Children and families in a remote Cambodian village have now got a school, thanks to English UK member EC.
The Malta-based language chain has funded the building and running of a school in Ban Houy village, and in February a group of staff travelled to the school to teach for a few days, to encourage uptake among the local farming families and demonstrate different teaching methods. Lessons included music, arts and crafts and logic, and in "surreal" scenes the volunteers found themselves teaching the children Christmas song Jingle Bells in 40-degree heat.
"When we left some of the teachers were crying and the kids were crying. It was tough to see the impact on them - they were genuinely sad to see us go," says Daniel Woodard, EC's engagement and sustainability manager who is responsible for the company's corporate social responsibility programmes.
He added: "There was also a sense of achievement, a sense of having done something really special here. And just I thought 'Wow, we've done it'. We'd set out to come to Cambodia and volunteer at the school and I don't think any of us realised the impact we would have. Pretty much the whole village turned out to see us off."
The three-room school was completed last summer, with pupils from the 85-family village starting to attend lessons in October after the rainy season ended. The trip to Cambodia was a volunteering opportunity for EC staff, and to reinforce the message about the importance of education to villagers, many of whom had never seen a Westerner before.

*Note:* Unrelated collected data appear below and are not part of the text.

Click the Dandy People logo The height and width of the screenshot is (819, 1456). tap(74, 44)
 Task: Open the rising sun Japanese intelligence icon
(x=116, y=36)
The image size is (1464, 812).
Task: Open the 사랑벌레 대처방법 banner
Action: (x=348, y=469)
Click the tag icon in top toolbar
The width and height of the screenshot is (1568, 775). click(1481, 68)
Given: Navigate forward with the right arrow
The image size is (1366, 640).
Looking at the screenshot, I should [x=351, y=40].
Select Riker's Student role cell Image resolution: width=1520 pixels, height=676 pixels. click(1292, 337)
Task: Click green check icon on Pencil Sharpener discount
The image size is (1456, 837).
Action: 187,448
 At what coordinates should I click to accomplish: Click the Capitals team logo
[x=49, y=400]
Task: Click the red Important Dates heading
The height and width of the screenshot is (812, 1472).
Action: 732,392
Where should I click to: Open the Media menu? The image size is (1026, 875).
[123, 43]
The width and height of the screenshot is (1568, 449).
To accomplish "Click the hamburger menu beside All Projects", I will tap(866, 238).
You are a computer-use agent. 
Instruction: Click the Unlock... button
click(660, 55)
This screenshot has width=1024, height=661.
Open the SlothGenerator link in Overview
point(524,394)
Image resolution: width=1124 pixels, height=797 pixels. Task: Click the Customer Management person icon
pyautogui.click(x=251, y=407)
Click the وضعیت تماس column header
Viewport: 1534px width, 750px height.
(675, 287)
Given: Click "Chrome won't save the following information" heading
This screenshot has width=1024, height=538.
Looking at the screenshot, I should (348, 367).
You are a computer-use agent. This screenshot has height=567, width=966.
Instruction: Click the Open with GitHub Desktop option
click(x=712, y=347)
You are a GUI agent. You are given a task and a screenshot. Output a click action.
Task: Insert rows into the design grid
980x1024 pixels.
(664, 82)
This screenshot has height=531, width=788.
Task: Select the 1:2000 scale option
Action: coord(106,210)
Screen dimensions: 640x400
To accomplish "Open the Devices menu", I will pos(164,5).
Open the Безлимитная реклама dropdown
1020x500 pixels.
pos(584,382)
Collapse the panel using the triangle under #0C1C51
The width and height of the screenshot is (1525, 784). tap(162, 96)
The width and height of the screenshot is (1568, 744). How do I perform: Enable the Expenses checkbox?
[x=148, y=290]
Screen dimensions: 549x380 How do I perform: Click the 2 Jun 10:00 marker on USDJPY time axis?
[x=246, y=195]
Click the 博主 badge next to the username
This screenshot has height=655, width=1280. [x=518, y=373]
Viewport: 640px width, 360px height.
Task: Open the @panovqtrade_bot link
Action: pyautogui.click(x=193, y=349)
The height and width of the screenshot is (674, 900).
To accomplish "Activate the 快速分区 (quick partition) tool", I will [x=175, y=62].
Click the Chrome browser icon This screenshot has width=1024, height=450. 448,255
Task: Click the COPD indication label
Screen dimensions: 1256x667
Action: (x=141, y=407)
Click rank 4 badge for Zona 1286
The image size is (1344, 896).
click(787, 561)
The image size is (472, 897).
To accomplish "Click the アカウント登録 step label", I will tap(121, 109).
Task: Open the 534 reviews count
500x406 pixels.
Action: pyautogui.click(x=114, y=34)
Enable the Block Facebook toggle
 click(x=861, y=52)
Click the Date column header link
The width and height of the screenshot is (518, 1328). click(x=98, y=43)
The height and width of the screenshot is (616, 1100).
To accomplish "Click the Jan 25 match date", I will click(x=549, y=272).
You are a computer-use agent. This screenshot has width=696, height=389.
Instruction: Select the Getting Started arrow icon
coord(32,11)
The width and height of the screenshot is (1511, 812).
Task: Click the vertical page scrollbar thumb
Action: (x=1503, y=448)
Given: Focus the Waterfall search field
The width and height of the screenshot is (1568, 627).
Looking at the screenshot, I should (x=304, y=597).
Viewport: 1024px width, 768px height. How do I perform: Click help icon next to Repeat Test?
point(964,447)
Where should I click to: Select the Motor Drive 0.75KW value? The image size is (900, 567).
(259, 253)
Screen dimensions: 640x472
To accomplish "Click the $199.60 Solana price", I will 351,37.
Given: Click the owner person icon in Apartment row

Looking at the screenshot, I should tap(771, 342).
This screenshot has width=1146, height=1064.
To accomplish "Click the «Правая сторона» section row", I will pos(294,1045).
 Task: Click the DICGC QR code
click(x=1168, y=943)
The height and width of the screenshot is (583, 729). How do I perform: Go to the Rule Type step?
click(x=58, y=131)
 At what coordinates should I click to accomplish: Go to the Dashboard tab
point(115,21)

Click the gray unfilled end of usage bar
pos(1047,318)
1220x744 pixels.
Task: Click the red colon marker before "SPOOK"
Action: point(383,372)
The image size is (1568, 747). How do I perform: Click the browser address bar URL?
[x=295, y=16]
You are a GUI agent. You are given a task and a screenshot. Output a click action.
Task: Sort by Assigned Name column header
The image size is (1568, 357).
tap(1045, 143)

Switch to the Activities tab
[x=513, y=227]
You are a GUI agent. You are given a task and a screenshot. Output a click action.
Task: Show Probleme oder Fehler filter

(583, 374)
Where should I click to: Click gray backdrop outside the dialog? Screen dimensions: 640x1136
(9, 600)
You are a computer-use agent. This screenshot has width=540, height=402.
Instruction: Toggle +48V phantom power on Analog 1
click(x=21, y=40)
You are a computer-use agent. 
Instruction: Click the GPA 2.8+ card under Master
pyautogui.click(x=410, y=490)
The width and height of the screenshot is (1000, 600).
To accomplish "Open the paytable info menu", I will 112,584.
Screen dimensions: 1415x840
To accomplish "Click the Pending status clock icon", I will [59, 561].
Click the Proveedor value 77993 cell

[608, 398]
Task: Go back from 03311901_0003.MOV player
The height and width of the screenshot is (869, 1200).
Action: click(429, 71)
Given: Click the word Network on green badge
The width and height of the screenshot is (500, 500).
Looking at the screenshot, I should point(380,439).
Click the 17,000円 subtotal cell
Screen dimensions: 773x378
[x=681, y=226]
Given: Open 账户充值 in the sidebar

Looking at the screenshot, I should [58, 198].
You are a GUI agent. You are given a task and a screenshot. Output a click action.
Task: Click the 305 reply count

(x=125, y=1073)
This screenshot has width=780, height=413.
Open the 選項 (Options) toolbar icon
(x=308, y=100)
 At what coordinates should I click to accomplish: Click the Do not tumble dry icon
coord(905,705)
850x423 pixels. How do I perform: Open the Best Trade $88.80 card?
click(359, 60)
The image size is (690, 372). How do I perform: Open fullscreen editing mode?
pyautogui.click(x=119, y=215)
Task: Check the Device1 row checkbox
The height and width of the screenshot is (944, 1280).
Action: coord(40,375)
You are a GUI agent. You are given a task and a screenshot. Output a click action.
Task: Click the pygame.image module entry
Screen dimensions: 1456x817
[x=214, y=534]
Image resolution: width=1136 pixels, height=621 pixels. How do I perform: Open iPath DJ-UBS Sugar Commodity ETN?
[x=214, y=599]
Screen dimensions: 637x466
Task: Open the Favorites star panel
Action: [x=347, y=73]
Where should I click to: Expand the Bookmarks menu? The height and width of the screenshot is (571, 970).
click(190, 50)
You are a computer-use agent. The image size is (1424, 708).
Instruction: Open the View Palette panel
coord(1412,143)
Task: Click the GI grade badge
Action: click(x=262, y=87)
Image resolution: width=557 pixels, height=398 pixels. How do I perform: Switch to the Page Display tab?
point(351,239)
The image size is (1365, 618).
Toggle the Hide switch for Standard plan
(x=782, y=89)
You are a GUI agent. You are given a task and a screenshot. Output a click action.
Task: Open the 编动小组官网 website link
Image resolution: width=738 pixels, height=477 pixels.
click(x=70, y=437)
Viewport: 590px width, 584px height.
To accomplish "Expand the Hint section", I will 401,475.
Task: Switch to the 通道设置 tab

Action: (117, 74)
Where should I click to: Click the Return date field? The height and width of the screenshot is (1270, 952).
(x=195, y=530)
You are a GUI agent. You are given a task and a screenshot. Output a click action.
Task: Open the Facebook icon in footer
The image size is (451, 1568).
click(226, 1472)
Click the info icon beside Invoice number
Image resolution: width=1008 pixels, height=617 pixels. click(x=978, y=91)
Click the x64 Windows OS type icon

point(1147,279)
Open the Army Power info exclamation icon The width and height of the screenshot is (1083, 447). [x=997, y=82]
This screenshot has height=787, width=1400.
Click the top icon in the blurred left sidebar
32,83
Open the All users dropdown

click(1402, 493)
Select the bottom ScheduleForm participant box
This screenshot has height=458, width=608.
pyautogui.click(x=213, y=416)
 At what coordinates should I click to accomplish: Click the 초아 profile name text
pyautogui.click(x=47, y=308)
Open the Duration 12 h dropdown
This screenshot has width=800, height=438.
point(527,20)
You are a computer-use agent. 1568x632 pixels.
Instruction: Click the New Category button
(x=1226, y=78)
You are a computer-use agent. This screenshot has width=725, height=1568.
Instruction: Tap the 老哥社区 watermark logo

Daniel, who started as a teacher at EC and began to build ethical initiatives such as recycling when part of the academic management team in the London school, wants to develop the Cambodian project and make it a fundamental part of what EC does.
"We wanted to do something that had impact for our staff and our students. We wanted to build bridges and further our primary purpose of helping students succeed in the global community, not just ours but students in developing countries as well," he said.
EC is working with partner United World Schools, which has the practical expertise in building and running schools in post-conflict countries like Cambodia. While EC is covering the school's running costs, Daniel says additional items could be bought by fundraising campaigns within the company.
"We want it to be hands-on: we fund the school from our CSR budget but we would rather people got involved and raised money that we can then match via our fundraising policy, giving them ownership and a sense of involvement and purpose. If we just fund it all from the CSR budget it will disappear from people's minds and just end up becoming a piece of PR.
"We want teachers to go into their classes, do a presentation on the school for their students, and perhaps get students to write letters to the children in Cambodia, or have a bake sale and send textbooks. We would like some way of enabling our students to be involved in the process of improving these kids' lives."
Daniel also hopes to organise a scholarship project for Cambodian UWS staff, bringing them to EC schools to improve their English and teaching methodology so they can cascade different methods to teachers in the village schools. UWS will host volunteers at its in-country schools every three years, so funding another two would enable annual visits from EC staff.
"For me the end game would be having a number of schools and annual volunteer experiences for our staff, having an ongoing scholarship programme and involving staff at head office and in our schools, at senior and junior levels; all our stakeholders, including our students."